YOUR GOAL.
Write out every line of the entries below as a JSON list of strings, one string per line, leaving out blank lines.

RECORDS SUPPLIED.
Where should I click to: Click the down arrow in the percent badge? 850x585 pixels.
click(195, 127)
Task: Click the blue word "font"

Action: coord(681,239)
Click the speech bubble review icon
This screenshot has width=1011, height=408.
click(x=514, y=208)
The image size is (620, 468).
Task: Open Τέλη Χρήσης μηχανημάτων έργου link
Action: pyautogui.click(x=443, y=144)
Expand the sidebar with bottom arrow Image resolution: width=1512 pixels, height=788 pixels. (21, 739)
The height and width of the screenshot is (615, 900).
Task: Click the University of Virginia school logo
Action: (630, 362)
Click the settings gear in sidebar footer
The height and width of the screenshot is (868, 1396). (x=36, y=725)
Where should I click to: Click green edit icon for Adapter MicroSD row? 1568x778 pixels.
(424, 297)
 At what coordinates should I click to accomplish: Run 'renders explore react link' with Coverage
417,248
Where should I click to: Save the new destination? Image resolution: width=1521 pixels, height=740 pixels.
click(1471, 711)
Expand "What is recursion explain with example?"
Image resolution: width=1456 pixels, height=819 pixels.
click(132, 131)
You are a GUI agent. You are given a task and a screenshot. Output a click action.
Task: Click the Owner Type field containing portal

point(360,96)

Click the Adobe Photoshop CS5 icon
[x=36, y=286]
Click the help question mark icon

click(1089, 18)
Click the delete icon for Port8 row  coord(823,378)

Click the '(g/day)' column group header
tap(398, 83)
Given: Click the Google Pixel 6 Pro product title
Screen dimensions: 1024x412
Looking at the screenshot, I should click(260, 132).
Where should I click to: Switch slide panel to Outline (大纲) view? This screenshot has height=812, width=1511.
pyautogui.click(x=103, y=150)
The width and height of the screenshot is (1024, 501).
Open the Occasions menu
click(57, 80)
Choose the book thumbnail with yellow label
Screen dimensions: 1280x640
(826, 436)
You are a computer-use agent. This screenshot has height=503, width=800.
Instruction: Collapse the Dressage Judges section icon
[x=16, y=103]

EXPECTED ANSWER.
[
  "Where should I click to: Click the down arrow in the percent badge? 850x585 pixels.",
  "click(195, 127)",
  "Task: Click the blue word \"font\"",
  "Action: coord(681,239)",
  "Click the speech bubble review icon",
  "This screenshot has width=1011, height=408.",
  "click(x=514, y=208)",
  "The image size is (620, 468).",
  "Task: Open Τέλη Χρήσης μηχανημάτων έργου link",
  "Action: pyautogui.click(x=443, y=144)",
  "Expand the sidebar with bottom arrow Image resolution: width=1512 pixels, height=788 pixels. (21, 739)",
  "The height and width of the screenshot is (615, 900).",
  "Task: Click the University of Virginia school logo",
  "Action: (630, 362)",
  "Click the settings gear in sidebar footer",
  "The height and width of the screenshot is (868, 1396). (x=36, y=725)",
  "Where should I click to: Click green edit icon for Adapter MicroSD row? 1568x778 pixels.",
  "(424, 297)",
  " At what coordinates should I click to accomplish: Run 'renders explore react link' with Coverage",
  "417,248",
  "Where should I click to: Save the new destination? Image resolution: width=1521 pixels, height=740 pixels.",
  "click(1471, 711)",
  "Expand \"What is recursion explain with example?\"",
  "Image resolution: width=1456 pixels, height=819 pixels.",
  "click(132, 131)",
  "You are a GUI agent. You are given a task and a screenshot. Output a click action.",
  "Task: Click the Owner Type field containing portal",
  "point(360,96)",
  "Click the Adobe Photoshop CS5 icon",
  "[x=36, y=286]",
  "Click the help question mark icon",
  "click(1089, 18)",
  "Click the delete icon for Port8 row  coord(823,378)",
  "Click the '(g/day)' column group header",
  "tap(398, 83)",
  "Given: Click the Google Pixel 6 Pro product title",
  "Screen dimensions: 1024x412",
  "Looking at the screenshot, I should click(260, 132).",
  "Where should I click to: Switch slide panel to Outline (大纲) view? This screenshot has height=812, width=1511.",
  "pyautogui.click(x=103, y=150)",
  "The width and height of the screenshot is (1024, 501).",
  "Open the Occasions menu",
  "click(57, 80)",
  "Choose the book thumbnail with yellow label",
  "Screen dimensions: 1280x640",
  "(826, 436)",
  "You are a computer-use agent. This screenshot has height=503, width=800.",
  "Instruction: Collapse the Dressage Judges section icon",
  "[x=16, y=103]"
]